▸ **Data provided**:

---*---

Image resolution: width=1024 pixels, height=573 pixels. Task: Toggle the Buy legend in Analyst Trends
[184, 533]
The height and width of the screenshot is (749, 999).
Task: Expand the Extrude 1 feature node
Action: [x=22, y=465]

---*---

▸ **Activity**: Every record above is to be copied exactly.

▸ **Output of the exercise**:
Image resolution: width=1024 pixels, height=573 pixels. Task: Toggle the Buy legend in Analyst Trends
[184, 533]
The height and width of the screenshot is (749, 999).
Task: Expand the Extrude 1 feature node
Action: [x=22, y=465]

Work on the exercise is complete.